I have spent an hour this morning trying to write my bio. As a reader, when I pick up a book or magazine, I make a point of reading the author bio. I like to be able to place a writer, to get an essence of who they are, where they’re coming from and where they might want to take me as a reader. The bio is important. It’s like your business card.
I’ve written around 48 drafts of my own bio. Bios are hard to write, and hard to get right.
Here are some tips to nailing your bio:
- Identify the kind of publication you’re writing for. Know your audience. If the bio will be attached to a piece published in a conservative newspaper, you probably want to stay ‘safe’ and keep it clean. If it’s for a parenting site, don’t mention your love of tequila and table dancing.
- Know yourself. What are you comfortable with people knowing? Are you telling a complete story, or just the start? Sometimes I feel like I should have written a novel to be qualified to write about myself. But as soon as you start publishing (even on your own blog), you’re going to need your own bio. (See point 4)
- Give both concrete and abstract details. I like a little bit of geography (where you are, where you came from), a little bit of carbon dating (that roughly tells me how much life experience you have, or how much expertise), and something colourful to liven it up (like, you write essays with alphabetti noodles). If you stick to too many facts, your bio will fade into the background.

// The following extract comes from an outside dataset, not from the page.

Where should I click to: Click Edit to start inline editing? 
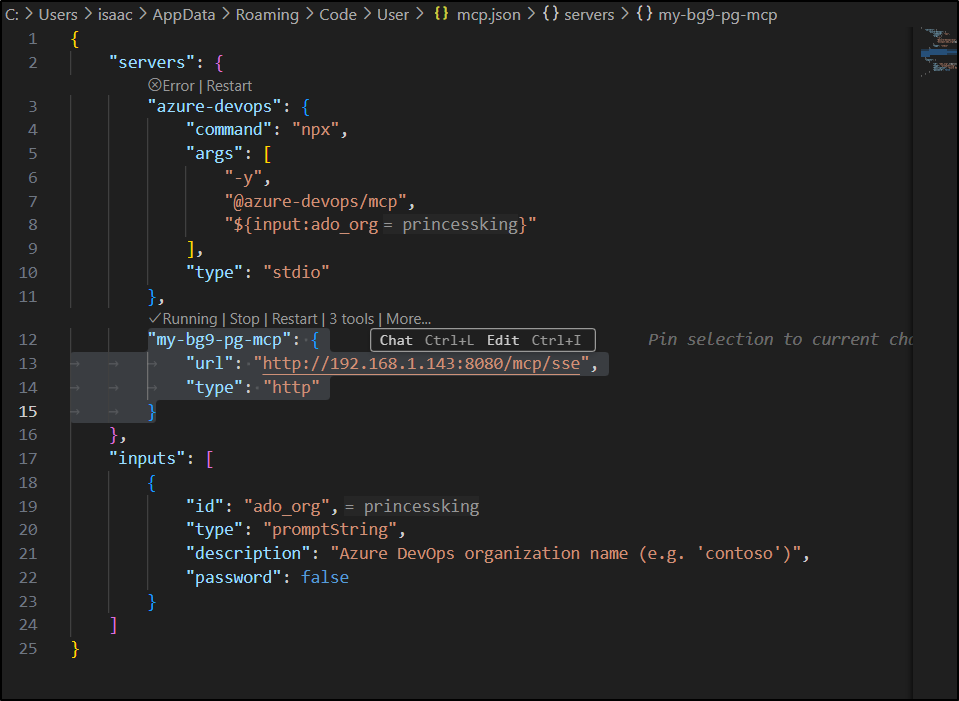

- If you feel uncomfortable talking about yourself, do it in third person. Pretend you’re writing about your neighbour, your dog, your best friend, your aunt. Write it like a character treatment. Boil it down to some key details, then string them together. It doesn’t have to be your life story.
- Keep it short and light. If you can’t manage humour in 50 words (a tall order), go for colour. You don’t want to sound like every other writer, you want to sound like you. What gives you colour? (See Twitter for some good and bad examples of bios. Take note of the bios that pop, and the ones that flop.)
- Now, write the damn thing.
Do you find it hard to write about yourself? What has been your greatest challenge in perfecting your bio?